Accidents weren’t the kind of thing that happened to me. They happened to everyone else. I knew all of the safety rules and regulations, but I didn’t need to follow them because I knew all of the shortcuts too. I didn’t wear personal protective equipment, such as safety glasses, because it wasn’t cool. I was arrogant – and wrong. On a hot August day in 1980, my life changed forever because the shortcuts I took caused a refinery explosion that burned half my body.

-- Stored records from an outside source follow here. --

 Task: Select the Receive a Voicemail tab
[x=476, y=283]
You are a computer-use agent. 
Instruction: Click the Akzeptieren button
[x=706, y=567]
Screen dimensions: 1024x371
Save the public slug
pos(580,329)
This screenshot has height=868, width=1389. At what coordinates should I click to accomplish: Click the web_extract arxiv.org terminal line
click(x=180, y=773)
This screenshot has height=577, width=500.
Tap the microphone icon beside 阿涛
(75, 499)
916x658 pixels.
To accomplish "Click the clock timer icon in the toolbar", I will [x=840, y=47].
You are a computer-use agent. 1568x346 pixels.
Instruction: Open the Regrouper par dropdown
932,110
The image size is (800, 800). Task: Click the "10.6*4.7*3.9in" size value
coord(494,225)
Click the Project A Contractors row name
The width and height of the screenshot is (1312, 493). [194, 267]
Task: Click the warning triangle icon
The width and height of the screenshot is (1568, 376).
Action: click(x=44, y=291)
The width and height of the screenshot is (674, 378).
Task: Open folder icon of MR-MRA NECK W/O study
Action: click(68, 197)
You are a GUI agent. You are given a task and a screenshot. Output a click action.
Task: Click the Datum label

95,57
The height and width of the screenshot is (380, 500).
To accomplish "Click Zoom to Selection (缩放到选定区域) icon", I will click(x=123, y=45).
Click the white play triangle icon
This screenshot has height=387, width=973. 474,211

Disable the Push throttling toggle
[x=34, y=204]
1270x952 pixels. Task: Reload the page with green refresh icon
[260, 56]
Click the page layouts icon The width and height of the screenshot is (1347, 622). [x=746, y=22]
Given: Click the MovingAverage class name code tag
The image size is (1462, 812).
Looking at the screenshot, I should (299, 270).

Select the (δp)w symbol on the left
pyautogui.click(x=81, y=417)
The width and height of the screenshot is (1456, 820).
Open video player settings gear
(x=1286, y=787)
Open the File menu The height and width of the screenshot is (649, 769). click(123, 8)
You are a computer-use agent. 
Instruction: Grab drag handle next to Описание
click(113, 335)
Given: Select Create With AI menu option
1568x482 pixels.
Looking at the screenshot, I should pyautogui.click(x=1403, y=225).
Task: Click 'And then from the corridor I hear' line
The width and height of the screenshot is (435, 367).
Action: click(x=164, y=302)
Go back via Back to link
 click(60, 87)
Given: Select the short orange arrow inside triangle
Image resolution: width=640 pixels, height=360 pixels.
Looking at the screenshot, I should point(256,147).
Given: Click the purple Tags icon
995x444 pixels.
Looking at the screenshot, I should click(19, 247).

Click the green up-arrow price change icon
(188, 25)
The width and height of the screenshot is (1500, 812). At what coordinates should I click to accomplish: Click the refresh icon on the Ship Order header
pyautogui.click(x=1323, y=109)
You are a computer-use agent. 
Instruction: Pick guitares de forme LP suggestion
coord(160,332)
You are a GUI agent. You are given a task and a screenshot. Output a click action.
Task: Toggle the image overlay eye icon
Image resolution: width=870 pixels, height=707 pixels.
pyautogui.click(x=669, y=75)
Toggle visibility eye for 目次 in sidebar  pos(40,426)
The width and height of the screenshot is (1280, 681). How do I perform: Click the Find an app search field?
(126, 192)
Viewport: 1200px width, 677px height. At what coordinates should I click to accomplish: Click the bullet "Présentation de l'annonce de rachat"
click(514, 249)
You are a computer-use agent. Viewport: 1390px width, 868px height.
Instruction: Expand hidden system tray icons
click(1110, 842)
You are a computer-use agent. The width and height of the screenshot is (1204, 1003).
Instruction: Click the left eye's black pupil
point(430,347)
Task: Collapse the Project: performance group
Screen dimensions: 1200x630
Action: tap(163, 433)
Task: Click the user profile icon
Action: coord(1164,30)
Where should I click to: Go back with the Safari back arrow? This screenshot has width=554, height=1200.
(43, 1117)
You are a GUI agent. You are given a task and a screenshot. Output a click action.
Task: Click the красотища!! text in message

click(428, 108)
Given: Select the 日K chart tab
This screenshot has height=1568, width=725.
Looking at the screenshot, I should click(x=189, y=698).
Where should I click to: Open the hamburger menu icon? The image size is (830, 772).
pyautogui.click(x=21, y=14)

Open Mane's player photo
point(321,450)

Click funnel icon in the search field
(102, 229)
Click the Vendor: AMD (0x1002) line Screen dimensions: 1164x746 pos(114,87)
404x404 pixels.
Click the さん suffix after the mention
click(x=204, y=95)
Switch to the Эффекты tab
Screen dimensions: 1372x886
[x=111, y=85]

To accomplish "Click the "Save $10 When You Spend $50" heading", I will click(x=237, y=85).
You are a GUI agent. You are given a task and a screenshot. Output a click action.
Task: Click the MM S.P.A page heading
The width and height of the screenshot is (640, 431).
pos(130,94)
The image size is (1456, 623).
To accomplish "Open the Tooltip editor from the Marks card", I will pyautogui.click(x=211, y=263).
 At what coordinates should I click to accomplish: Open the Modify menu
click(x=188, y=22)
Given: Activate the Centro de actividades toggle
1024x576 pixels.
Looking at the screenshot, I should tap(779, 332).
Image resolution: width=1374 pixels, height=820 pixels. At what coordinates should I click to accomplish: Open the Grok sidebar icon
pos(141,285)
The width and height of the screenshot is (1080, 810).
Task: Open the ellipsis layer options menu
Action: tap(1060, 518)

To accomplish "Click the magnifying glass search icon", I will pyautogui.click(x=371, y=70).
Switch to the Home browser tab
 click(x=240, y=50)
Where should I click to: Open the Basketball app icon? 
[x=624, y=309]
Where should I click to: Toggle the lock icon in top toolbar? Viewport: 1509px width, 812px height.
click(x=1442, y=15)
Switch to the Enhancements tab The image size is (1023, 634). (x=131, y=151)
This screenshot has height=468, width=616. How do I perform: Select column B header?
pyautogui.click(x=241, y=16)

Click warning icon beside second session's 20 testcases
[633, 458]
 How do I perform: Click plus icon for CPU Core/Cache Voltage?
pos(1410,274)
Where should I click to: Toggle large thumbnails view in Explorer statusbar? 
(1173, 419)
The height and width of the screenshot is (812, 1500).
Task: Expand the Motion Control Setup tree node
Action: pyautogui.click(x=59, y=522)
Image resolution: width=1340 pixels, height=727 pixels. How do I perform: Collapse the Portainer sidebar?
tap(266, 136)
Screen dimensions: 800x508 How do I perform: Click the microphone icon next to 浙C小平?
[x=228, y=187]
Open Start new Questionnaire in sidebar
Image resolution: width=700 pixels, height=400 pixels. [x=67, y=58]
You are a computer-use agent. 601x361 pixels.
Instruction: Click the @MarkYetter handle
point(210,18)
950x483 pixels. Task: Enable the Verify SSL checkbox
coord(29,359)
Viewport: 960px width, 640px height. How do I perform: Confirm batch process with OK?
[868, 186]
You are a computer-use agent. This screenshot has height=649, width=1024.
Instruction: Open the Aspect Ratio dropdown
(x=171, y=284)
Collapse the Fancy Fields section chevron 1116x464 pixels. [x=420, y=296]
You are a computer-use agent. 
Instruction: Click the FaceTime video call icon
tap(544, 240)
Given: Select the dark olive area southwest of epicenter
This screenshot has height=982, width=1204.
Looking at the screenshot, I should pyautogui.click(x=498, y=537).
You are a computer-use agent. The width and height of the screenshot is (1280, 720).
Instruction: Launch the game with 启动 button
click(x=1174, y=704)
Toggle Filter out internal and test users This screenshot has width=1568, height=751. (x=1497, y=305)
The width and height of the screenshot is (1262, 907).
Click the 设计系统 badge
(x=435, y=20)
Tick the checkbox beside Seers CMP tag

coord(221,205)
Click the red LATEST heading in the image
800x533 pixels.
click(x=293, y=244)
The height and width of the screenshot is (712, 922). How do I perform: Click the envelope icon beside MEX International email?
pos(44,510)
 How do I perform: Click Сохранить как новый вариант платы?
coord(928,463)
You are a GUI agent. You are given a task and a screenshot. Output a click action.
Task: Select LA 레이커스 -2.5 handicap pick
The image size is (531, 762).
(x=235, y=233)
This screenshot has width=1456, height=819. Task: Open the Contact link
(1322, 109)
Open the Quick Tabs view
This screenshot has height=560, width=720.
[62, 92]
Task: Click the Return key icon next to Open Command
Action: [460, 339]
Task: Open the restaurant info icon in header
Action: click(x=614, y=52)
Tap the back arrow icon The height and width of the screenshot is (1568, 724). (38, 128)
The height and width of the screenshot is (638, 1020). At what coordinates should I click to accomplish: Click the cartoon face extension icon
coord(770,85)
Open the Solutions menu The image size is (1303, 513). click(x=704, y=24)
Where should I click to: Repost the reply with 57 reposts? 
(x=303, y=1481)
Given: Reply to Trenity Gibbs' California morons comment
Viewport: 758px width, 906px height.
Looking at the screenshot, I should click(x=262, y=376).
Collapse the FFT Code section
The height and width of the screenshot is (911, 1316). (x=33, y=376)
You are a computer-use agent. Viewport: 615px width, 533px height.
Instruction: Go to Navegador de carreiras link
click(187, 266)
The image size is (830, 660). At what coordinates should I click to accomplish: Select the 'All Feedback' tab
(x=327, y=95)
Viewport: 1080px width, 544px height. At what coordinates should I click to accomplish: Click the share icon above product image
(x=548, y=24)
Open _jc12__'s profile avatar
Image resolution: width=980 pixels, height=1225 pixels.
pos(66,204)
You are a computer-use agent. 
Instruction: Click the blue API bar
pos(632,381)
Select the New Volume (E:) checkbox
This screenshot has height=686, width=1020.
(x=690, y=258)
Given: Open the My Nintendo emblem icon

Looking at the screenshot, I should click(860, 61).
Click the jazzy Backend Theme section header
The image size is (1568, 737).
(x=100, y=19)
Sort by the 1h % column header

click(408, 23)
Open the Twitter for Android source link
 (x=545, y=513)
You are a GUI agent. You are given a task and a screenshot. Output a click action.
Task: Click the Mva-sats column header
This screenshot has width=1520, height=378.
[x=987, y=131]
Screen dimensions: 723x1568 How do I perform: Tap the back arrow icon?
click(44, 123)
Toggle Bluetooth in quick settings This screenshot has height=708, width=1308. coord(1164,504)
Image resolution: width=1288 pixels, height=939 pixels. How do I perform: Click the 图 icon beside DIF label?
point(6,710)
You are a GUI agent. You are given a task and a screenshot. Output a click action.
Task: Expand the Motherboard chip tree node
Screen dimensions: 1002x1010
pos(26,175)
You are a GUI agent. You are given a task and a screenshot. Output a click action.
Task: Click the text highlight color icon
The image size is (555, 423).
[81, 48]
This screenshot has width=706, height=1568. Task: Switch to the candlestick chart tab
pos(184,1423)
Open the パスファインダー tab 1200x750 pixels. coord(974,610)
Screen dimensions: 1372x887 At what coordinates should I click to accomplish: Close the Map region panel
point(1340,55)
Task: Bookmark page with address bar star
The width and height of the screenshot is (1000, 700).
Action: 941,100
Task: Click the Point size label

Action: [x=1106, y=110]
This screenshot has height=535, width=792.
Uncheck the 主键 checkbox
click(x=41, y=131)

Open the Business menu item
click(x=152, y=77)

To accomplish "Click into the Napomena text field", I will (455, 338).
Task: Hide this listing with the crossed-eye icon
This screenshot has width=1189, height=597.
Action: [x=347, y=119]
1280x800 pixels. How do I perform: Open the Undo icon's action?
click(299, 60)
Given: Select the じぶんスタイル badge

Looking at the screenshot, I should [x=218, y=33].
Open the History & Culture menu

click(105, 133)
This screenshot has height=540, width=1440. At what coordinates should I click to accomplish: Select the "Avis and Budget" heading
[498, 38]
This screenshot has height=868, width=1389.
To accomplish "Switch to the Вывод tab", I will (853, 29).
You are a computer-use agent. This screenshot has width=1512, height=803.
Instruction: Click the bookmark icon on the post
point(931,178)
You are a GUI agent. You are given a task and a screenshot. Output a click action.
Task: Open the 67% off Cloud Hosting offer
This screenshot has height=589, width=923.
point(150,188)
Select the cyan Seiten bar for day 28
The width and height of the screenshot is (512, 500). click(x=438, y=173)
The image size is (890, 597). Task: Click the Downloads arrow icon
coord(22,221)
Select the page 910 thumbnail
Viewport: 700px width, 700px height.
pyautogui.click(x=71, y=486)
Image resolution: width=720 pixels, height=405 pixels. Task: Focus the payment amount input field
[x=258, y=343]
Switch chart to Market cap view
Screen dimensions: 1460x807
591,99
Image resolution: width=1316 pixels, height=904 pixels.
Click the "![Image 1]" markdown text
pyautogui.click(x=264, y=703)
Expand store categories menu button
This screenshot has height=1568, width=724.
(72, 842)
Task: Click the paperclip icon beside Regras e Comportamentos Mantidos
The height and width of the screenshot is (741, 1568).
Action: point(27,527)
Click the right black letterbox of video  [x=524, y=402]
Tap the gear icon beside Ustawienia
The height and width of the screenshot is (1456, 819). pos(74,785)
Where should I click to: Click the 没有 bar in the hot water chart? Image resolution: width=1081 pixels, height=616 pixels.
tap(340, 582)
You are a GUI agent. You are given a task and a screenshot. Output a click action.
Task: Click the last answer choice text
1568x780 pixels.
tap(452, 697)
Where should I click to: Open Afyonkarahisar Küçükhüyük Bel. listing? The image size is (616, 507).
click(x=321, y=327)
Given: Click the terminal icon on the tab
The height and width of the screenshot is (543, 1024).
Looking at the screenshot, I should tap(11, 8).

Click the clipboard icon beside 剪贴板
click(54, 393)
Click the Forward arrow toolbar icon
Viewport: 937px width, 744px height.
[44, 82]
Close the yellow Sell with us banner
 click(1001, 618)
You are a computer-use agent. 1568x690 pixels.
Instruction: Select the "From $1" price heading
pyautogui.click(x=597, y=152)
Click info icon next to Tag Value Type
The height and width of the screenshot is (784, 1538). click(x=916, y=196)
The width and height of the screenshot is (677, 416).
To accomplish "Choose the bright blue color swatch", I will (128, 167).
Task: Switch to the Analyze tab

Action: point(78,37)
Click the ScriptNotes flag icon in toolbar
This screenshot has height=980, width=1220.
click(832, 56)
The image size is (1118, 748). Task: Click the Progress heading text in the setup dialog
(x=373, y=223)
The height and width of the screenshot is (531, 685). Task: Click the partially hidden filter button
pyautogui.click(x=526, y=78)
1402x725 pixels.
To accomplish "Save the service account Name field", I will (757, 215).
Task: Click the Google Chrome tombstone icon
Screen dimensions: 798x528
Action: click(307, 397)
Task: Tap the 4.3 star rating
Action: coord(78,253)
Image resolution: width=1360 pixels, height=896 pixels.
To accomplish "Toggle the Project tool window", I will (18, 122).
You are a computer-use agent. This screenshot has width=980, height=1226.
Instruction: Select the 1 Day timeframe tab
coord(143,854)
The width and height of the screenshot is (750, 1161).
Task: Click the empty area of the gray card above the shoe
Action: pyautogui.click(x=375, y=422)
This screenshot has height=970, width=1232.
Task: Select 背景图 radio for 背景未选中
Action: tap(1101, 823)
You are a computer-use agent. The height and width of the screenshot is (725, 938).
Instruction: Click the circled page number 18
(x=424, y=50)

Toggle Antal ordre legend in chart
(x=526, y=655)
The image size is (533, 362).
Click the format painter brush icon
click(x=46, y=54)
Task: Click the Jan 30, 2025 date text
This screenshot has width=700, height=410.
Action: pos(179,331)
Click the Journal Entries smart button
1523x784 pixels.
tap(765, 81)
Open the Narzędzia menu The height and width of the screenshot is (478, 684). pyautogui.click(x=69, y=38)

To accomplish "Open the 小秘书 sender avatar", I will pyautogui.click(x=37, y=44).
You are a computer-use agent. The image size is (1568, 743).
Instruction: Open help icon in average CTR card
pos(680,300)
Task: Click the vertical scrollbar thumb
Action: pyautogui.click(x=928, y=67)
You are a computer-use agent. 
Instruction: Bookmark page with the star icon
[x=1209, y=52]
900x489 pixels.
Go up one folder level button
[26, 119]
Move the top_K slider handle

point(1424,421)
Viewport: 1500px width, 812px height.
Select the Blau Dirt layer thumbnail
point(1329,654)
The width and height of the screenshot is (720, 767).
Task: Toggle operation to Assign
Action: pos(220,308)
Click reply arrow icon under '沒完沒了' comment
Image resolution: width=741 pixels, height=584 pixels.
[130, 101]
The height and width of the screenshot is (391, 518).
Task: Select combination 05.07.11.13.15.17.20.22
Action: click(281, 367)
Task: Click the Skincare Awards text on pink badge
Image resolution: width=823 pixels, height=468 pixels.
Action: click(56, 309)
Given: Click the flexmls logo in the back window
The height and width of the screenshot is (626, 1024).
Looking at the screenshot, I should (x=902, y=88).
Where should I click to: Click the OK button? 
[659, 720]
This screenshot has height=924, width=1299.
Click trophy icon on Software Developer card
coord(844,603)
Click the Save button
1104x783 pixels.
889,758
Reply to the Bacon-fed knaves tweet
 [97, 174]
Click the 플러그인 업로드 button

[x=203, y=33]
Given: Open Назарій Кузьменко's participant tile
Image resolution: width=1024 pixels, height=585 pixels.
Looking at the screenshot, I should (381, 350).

At the time of the accident I was an operator for Exxon, refining raw product into gasoline. Exxon’s management team had a safety procedure in place for changing out a blank – the task I was asked to perform. I could have followed the safety procedures, but I didn’t. I chose to ignore them. I had taken shortcuts thousands of times before and nothing ever went wrong – until the night my actions destroyed a part of an Exxon installation and gave me all the time in the world to think about my attitude toward safety.
While I was taking the shortcuts to change the blank, the flammable petroleum product in the line surged up, splashing me in my eyes and drenching my shirt. When I realized what was going on I ran from the area. Unfortunately, I had left my truck running. The chemical vapor hit the truck’s ignition system as I ran past. The truck exploded into a ball of flames that engulfed me. I was on fire. I ran to a puddle to put myself out. I tried to shut other valves off, but it was too late. The refinery started to go up in flames.
I can’t begin to explain the pain I was in. It was unbearable. When you are burned as badly as I was you need to go through a process called debriding. It is excruciatingly painful, but it has to be done to prevent scar tissue. You are lowered into a tank containing water, bleach and antibiotics. The burned skin and new scabs that form are peeled off. It’s done every day. I endured three months in and out of debriding tanks.
The greatest pain, though, was the pain my accident caused my family. Here I am, 29 years after the explosion, and it breaks my heart to know the suffering my family experienced and continues to experience because of my arrogance and vanity. I spent five years in the hospital and have had 30 to 40 operations. All because I didn’t want to take the time to follow the safety procedure when changing the blank.
It took years for me to talk about what happened. Now I travel around the world sharing my story at events such as the National Safety Council’s Annual Congress & Expo. It is my hope that people who hear my story learn to never take shortcuts and always wear PPE. Safety procedures are in place for a reason, and ignoring them can mean disaster.